Ulrich Schlüer: "Auf dem Umschlag des Buchs 'Honeckers Handschlag' ist ein prominenter Schweizer Politiker beim Handschlag mit Erich Honecker abgebildet (Helmut Hubacher, Anm.). Worin bestand die Rolle der SPS, der sozialdemokratischen Partei?"

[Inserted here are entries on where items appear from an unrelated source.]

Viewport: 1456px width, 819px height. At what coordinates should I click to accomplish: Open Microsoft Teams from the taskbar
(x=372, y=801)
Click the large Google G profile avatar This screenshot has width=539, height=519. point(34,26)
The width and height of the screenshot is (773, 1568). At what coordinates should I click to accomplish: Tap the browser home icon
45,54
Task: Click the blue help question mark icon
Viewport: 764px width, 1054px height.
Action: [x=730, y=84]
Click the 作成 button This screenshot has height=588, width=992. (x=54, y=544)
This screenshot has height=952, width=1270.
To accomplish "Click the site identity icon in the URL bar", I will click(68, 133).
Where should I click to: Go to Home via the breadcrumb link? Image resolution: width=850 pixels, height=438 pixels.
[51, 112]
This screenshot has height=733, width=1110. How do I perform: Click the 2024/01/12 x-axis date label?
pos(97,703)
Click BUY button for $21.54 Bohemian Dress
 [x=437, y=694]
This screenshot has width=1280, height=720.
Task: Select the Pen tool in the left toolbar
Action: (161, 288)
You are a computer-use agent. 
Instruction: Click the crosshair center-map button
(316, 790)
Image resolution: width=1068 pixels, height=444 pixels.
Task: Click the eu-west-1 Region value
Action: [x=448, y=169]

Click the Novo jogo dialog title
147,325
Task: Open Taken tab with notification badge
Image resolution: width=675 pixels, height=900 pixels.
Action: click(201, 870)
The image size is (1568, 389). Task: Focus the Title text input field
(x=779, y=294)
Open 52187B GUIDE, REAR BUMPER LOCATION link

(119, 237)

Erwin Bischof: "Die Rolle war fundamental anders, da es sich im Gegensatz zu den Kommunisten um eine Regierungspartei handelt. Helmut Hubacher [20] war lange Zeit Parteipräsident. Von Sozialdemokraten wird er bis heute als sehr guter Präsident bezeichnet. Hier geht es aber um das Verhältnis zum Kommunismus. 1982 ist er mit einer Delegation des Parteivorstandes nach Ostberlin gereist. Sie wurden dort empfangen, trafen Erich Honecker und hielten ausführliche Gespräche. Das Protokoll ist vorhanden und auch in meinem Besitz. Auf 20 Seiten ist alles drin, was dort geredet wurde. Das ist durchaus fragwürdig. Ich habe ein Gedankenexperiment gemacht und mir überlegt, was wohl gewesen wäre, wenn etwa die Freisinnigen in den 1930er Jahren eine Delegation mit Parteivorständen zu Adolf Hitler gesandt hätten. Der Parteivorstand war auf dieser Reise dabei, 7 oder 8 Leute. Es waren nicht irgendwelche Leute, die teilnahmen, keine Randfiguren, sondern prominente, führende Kräfte, die Elite war dabei. Hätte eine bürgerliche Partei dies auf der rechten Seite getan, würde ihnen das wohl noch in 100 Jahren zum Vorwurf gemacht. Ich habe das beschrieben und auch mit Herrn Hubacher ein Gespräch geführt. Dieser hat mir erzählt wie es gewesen sei und berichtet, dass sie noch ein wenig herumgereist seien. Sie hätten auch Kontakt zu Dissenten gehabt, von denen er allerdings keine Protokolle habe. Ich habe mich dazu an das Sozialarchiv in Zürich gewendet, wo die Akten der Sozialdemoratischen Partei. Der Verantwortliche hat gesagt, es gebe dort keine Akten über diesen Besuch. Deswegen habe ich die Akten aus Ostberlin genommen, die sehr ausführlich sind. Sie sind auch glaubwürdig, Akten muss man immer kritisch betrachten. Es gibt noch eine zweite Quelle, sie hatten einen Begleiter, einen Schweizer Schriftsteller, der in der DDR gelebt hat. Dieser war bekannt, hat viele Bücher geschrieben und in hohen Auflagen veröffentlicht. Dieser war ein Stasi-Spion. Dieser hat darüber Berichte geschrieben, was am Abend noch beim Bier besprochen wurde. Darin tönt es ganz anders."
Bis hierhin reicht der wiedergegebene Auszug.